The cut-up technique is a literary form or method in which a text is cut up at random and rearranged to create a new text.

Contents

History

The first recorded instance of a cut-up dates from a Dada rally in the 1920s: Tristan Tzara offered to create a poem on the spot by pulling words at random from a hat. A riot ensued and André Breton expelled Tzara from the movement.
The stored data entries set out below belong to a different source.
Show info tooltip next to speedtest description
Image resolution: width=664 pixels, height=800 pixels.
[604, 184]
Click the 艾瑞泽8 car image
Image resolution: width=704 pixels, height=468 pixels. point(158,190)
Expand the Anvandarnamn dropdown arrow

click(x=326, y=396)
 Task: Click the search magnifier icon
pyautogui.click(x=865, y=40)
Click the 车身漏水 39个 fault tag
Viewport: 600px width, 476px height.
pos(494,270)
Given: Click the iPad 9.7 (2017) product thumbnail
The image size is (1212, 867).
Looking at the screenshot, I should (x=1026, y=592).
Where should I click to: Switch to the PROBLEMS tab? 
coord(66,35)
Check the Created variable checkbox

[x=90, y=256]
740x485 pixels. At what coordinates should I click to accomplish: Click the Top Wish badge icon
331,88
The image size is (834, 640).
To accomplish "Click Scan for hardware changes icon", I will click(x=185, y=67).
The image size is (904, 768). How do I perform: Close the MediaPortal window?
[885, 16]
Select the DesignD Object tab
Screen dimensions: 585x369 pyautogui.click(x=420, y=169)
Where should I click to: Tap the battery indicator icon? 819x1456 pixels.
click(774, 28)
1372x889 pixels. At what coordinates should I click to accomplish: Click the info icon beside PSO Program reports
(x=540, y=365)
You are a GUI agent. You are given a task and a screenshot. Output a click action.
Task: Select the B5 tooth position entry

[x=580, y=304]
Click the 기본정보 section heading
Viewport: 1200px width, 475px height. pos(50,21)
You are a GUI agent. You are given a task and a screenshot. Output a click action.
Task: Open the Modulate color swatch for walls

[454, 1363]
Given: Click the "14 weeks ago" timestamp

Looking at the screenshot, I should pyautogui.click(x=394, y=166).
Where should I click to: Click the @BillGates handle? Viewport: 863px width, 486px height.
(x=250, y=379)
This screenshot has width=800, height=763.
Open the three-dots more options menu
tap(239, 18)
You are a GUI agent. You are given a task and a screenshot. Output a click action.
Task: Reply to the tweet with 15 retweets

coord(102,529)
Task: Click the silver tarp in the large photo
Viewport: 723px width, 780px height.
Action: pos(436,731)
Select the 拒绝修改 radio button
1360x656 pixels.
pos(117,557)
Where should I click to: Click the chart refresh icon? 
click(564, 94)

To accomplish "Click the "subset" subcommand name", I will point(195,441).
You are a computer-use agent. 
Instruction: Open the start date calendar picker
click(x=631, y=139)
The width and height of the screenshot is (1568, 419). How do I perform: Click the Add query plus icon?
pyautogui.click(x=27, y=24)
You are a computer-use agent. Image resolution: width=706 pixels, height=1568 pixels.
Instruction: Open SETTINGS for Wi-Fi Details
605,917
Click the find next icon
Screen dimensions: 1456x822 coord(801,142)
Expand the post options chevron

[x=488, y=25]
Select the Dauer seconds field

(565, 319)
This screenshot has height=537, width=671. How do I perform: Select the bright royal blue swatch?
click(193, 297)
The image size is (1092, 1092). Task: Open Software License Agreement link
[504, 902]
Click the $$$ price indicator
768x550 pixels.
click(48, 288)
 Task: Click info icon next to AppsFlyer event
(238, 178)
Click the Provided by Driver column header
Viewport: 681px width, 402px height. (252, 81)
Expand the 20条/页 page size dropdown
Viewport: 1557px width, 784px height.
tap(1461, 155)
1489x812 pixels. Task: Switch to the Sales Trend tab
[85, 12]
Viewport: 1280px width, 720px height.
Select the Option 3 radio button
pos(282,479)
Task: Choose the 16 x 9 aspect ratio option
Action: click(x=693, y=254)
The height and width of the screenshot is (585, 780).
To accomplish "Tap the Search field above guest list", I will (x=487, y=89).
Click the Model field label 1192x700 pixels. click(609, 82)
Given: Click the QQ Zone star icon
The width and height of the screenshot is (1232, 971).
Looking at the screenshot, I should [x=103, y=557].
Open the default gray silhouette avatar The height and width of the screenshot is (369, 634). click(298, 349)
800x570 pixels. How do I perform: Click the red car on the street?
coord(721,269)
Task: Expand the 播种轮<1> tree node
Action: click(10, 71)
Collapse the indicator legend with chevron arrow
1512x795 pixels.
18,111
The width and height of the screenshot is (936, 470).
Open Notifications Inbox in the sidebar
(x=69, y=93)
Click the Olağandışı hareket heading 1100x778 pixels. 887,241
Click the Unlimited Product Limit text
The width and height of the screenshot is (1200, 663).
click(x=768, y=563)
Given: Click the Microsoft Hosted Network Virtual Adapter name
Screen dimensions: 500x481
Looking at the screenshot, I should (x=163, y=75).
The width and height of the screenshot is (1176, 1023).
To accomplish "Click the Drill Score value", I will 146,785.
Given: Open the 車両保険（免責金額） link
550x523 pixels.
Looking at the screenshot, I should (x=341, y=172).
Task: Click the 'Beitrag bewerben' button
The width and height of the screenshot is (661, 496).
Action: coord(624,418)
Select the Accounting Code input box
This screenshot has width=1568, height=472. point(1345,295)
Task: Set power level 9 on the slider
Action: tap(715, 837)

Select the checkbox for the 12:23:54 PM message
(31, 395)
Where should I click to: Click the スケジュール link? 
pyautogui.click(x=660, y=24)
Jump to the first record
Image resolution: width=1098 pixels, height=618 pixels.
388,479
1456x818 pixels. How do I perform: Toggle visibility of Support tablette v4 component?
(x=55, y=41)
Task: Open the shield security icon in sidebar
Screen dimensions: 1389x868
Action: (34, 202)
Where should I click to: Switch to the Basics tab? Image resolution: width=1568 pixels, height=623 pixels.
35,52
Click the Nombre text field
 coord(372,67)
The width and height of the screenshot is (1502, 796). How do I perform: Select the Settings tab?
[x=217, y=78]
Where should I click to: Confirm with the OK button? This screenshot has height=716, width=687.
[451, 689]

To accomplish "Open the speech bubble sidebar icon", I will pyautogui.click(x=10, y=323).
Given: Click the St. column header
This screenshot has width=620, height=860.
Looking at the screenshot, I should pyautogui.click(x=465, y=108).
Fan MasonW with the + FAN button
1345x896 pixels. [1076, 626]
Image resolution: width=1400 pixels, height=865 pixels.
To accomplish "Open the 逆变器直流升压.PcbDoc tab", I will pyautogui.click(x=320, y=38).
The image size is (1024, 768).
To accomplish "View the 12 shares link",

In the 1950s painter and writer Brion Gysin more fully developed the cut-up method after accidentally discovering it. He had placed layers of newspapers as a matt to protect a tabletop from being scratched while he cut papers with a razor blade. Upon cutting through the newspapers, Gysin noticed that the sliced layers offered interesting juxtapositions. He began deliberately cutting newspaper articles into sections, which he randomly rearranged. Minutes to Go resulted from his initial cut-up experiment: unedited and unchanged cut-ups which emerged as coherent and meaningful prose. Gysin introduced writer William S. Burroughs to the technique at the Beat Hotel. The pair later applied the technique to printed media and audio recordings in an effort to decode the material's implicit content, hypothesizing that such a technique could be used to discover the true meaning of a given text. Burroughs also suggested cut-ups may be effective as a form of divination saying, Perhaps events are pre-written and pre-recorded and when you cut word lines the future leaks out.

Burroughs cited earlier works as proto-cut-ups: T.S. Eliot's long poem, The Waste Land, and portions of John Dos Passos' works.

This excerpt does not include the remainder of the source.